US Supreme Court Endorses Involuntary Servitude
By William Norman Grigg
A slave is somebody compelled to provide service to another. Elane Huguenin, a wedding photographer from New Mexico, was arraigned before that state’s “human rights” soviet for politely declining to provide her services to a lesbian couple planning a “commitment ceremony” (the state doesn’t recognize same-sex marriage).
The couple had no difficulty finding another photographer willing to accept payment for that service, and thanks to their punitive impulses – and the totalitarian “public accommodations” law in that state – they were able to use money extracted from Huguenin in the form of fines in order to pay for their photographs.
In declining the couple’s business, Elane Huguenin did not injure or defraud anybody. The same is true of Antonio Darden, a gay hairdresser from Santa Fe who earned nation-wide publicity a couple of years ago when he announced that he would not accept business from New Mexico Governor Susana Martinez because she is an opponent of same-sex marriage. Both Huguenin and Darden sought to exercise their property rights by declining proposed business transactions. Only Darden was permitted to do so, because he – unlike Huguenin – belongs to a “specially protected” class.

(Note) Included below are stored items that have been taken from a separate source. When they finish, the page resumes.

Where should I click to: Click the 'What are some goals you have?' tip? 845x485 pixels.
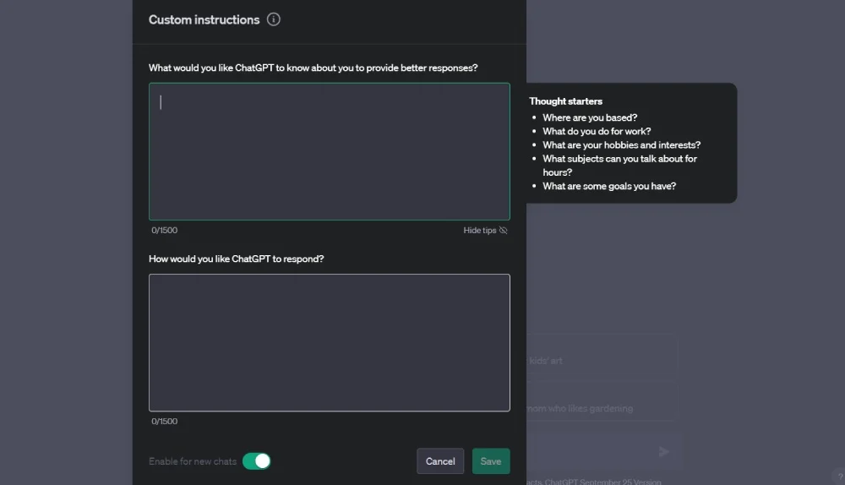click(609, 186)
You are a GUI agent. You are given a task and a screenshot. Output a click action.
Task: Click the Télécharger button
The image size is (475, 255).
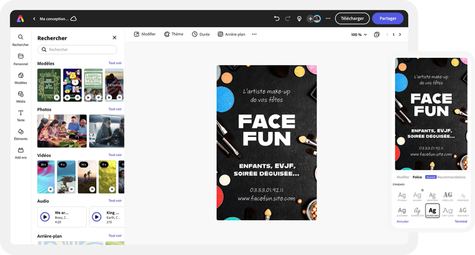pyautogui.click(x=352, y=18)
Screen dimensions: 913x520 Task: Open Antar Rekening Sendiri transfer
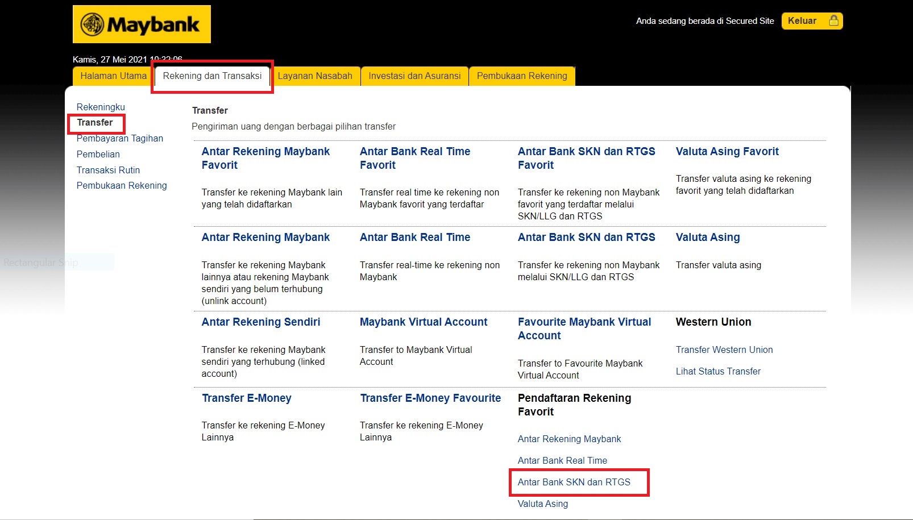tap(260, 322)
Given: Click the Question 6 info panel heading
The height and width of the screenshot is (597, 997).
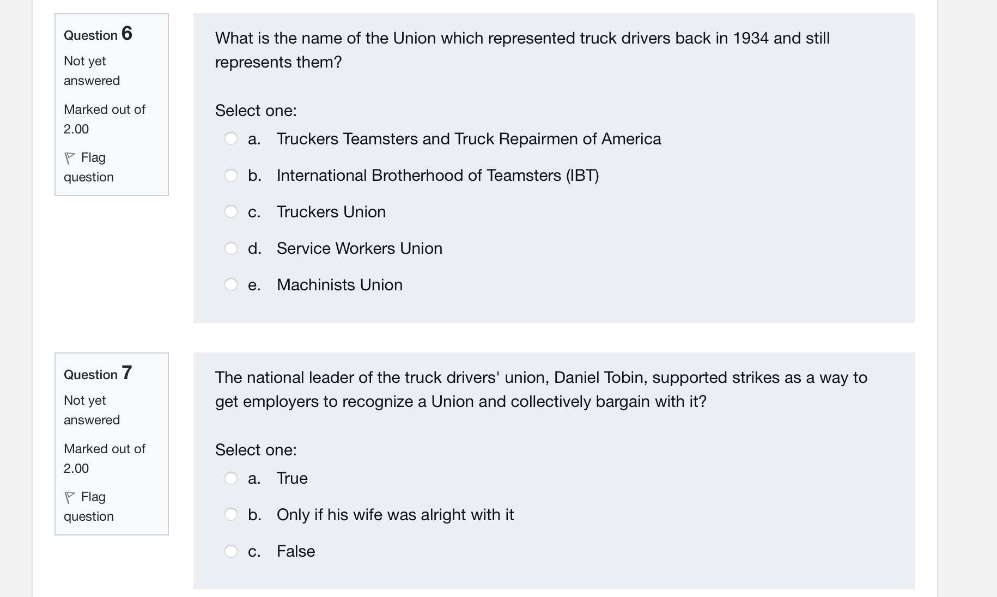Looking at the screenshot, I should tap(97, 34).
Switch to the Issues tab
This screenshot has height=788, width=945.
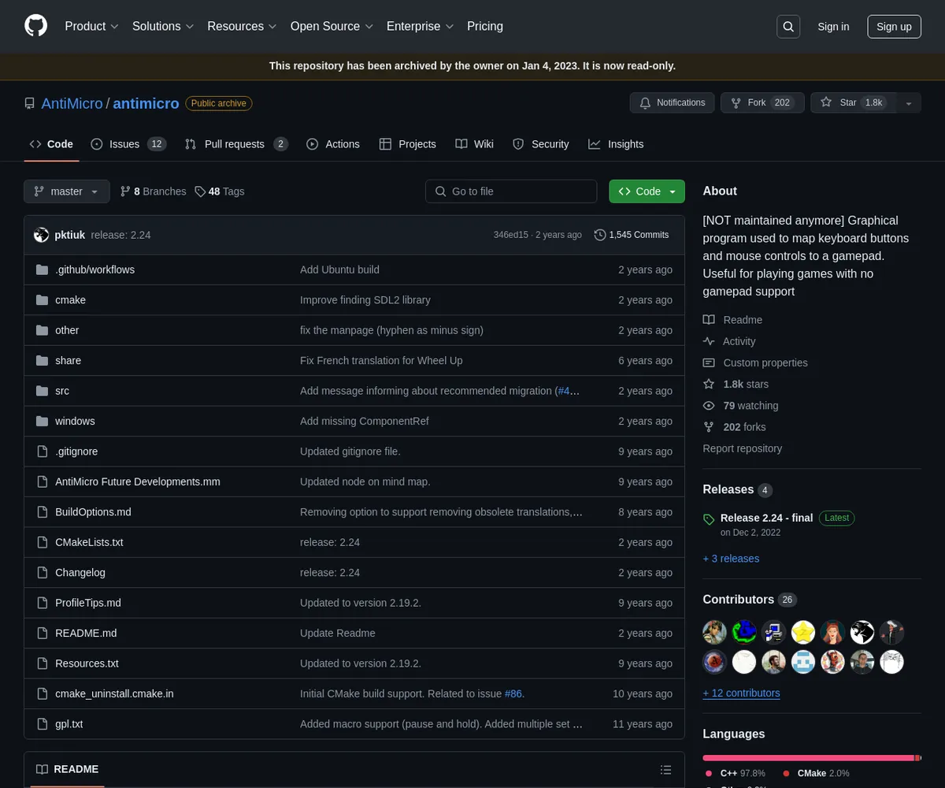click(x=128, y=144)
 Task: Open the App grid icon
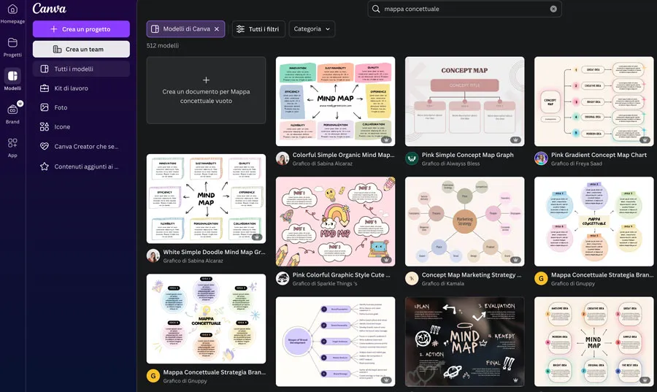[12, 144]
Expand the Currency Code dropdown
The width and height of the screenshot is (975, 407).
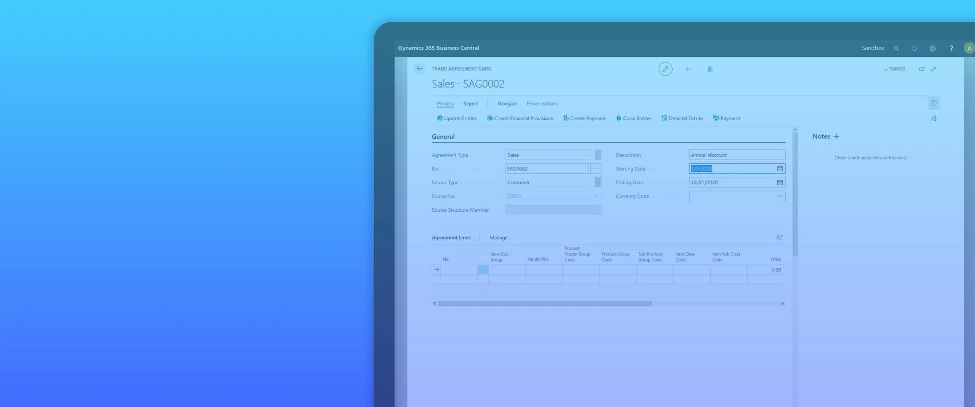click(x=780, y=196)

In its ruling upholding the actions of New Mexico’s “human rights” soviet, the State Supreme Court claimed that the lesbian couple had a right “to obtain goods and services from a public accommodation without discrimination on the basis of … sexual orientation.” This assumes that business owners like Huguenin have a duty to provide such services – and no right to decline participation in that transaction. In other words, involuntary servitude – despite being explicitly banned by the 13th Amendment – is justified in the service of “anti-discrimination” policy.

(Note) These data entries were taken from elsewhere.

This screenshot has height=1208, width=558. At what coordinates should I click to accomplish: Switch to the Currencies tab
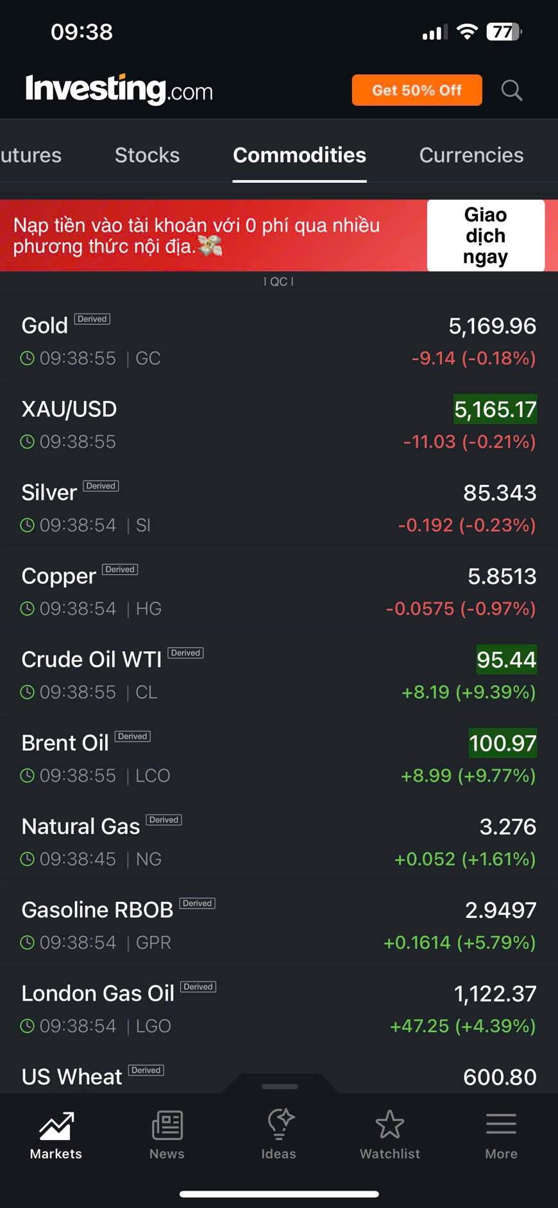click(471, 155)
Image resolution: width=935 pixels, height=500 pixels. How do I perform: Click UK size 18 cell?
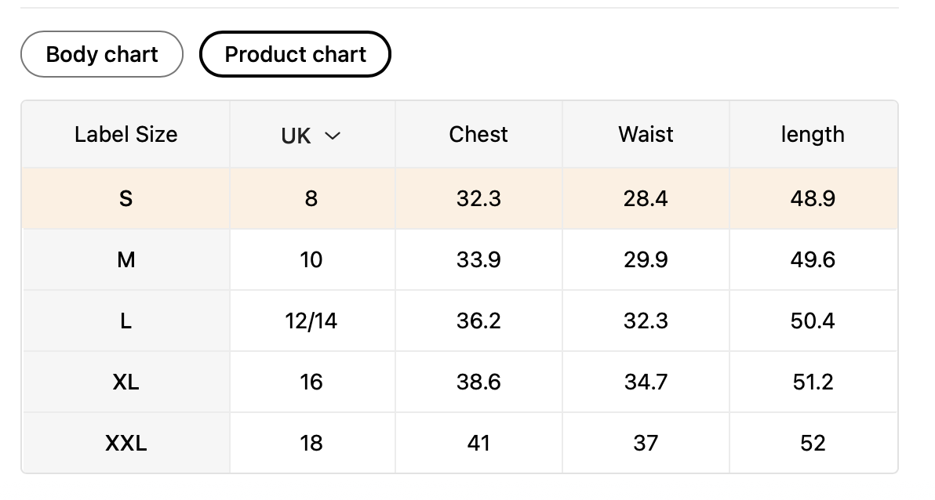[311, 444]
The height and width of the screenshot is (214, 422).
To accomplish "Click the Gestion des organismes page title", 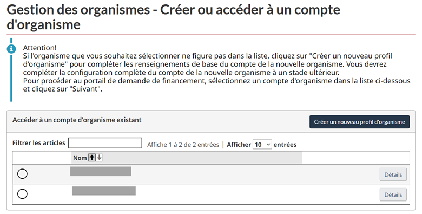I will click(173, 17).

Attorneys on behalf of Huguenin appealed that ruling to the US Supreme Court, contending that it violated the free speech and religious liberty “guarantees” of the First Amendment – which it manifestly did. Huguenin’s legal counsel could have argued that the state’s Human Rights Act — which was amended in 2003 to include “sexual orientation” within the protected categories — represents a wholesale violation of property rights. This argument would only find traction, unfortunately, in a society where property rights are properly understood.
Huguenin’s counsel could have pointed out that the preferential treatment of property owners such as Mr. Darden – who is allowed to discriminate against some customers on ideological grounds – violates the principle of equal protection under the law. But such preferential treatment is the entire point of “civil rights” enactments.
The US Supreme Court has declined Hugeunin’s appeal, tacitly ratifying the state supreme court’s endorsement of involuntary servitude in the name of “tolerance.”